BEGIN PASSAGE FOR REVIEW

The LSTM-based model was built from scratch, whereas the GPT-2 model was imported using the Hugging Face library.
The text data from the Gutenberg corpus underwent several preprocessing steps. We used the NLTK library for tokenization, removed stop words, and performed basic text cleaning.
Both models were trained on a GPU-enabled machine. The LSTM model was trained for 50 epochs, and the GPT-2 model was fine-tuned for 5 epochs.
The training process was conducted over 50 epochs. The model's training loss and accuracy were recorded after each epoch. The training loss started at 1.9947 and gradually decreased over the epochs, reaching a final value of 1.4128. Similarly, the training accuracy began at 0.4113 and improved with each epoch, reaching a final value of 0.5639.
During training, the model's performance on the validation set was also recorded after each epoch. The validation loss started at 1.7354 and decreased steadily, reaching a final value of 1.4150. The validation accuracy started at 0.4840 and improved throughout training, reaching a final value of 0.5668.

END PASSAGE FOR REVIEW
BEGIN EXTRACTED MATERIAL

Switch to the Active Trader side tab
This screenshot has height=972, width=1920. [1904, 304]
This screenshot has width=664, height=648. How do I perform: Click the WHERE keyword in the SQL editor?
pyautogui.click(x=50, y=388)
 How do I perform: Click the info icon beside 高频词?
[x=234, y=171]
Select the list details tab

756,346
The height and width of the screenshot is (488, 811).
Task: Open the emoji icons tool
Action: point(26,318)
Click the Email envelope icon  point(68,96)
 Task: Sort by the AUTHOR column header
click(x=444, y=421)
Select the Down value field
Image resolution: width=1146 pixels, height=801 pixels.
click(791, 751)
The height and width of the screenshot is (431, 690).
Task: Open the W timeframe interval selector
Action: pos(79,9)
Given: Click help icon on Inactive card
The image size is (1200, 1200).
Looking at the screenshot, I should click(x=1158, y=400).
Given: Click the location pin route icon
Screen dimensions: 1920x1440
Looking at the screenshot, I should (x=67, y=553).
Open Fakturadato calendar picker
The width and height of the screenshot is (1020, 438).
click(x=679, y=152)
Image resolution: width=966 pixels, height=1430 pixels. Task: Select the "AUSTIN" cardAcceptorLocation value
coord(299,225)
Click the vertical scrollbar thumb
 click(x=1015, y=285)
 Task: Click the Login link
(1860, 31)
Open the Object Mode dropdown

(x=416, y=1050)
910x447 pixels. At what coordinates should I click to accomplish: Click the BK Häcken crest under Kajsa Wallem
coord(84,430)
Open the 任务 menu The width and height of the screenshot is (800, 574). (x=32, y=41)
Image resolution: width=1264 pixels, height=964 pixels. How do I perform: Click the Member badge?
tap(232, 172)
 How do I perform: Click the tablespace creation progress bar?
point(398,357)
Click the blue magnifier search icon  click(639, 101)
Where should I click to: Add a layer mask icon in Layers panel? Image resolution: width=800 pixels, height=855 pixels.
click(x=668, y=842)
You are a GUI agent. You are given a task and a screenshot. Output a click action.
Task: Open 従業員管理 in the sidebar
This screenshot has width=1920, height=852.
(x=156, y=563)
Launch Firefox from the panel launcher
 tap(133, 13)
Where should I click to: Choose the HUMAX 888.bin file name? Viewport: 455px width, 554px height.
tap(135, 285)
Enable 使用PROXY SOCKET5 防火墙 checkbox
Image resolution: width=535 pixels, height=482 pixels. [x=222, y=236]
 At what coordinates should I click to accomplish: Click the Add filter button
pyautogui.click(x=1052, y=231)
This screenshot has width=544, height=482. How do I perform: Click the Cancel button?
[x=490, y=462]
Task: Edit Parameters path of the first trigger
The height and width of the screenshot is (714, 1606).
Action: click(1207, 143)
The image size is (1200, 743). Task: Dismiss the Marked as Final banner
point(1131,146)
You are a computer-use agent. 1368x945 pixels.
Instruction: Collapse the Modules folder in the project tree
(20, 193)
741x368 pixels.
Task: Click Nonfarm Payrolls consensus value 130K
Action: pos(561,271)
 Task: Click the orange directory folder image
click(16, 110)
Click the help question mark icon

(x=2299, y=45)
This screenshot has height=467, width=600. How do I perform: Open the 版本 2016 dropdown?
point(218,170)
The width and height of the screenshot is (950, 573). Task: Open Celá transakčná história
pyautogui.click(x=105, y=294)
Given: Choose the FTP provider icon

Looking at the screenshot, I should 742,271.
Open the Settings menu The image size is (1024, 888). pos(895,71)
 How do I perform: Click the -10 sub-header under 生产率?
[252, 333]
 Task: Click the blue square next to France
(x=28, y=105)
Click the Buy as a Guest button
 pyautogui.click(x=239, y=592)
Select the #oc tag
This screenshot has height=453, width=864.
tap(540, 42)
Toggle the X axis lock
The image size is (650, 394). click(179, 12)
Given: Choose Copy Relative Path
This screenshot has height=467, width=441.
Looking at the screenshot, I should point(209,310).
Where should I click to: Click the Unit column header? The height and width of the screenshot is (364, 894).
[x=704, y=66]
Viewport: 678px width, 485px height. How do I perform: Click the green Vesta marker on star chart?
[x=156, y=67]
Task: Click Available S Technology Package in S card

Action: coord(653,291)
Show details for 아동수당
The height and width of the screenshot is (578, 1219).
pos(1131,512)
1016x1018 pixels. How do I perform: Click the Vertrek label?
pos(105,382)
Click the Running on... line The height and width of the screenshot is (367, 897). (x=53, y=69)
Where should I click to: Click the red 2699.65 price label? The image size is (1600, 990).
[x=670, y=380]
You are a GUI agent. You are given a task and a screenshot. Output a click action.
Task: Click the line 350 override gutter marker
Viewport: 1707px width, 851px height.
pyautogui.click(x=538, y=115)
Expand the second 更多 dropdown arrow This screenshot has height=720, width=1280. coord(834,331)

END EXTRACTED MATERIAL

WHAT TO PRODUCE >>
Using the figures in the passage on model training, explain in one to three sentences why it can say that the model's validation accuracy improved during training. Work only from the passage on model training.

ANSWER FOR THIS EXERCISE >>
The validation accuracy was recorded after each epoch. It started at 0.4840 and reached a final value of 0.5668, so it ended higher than it began.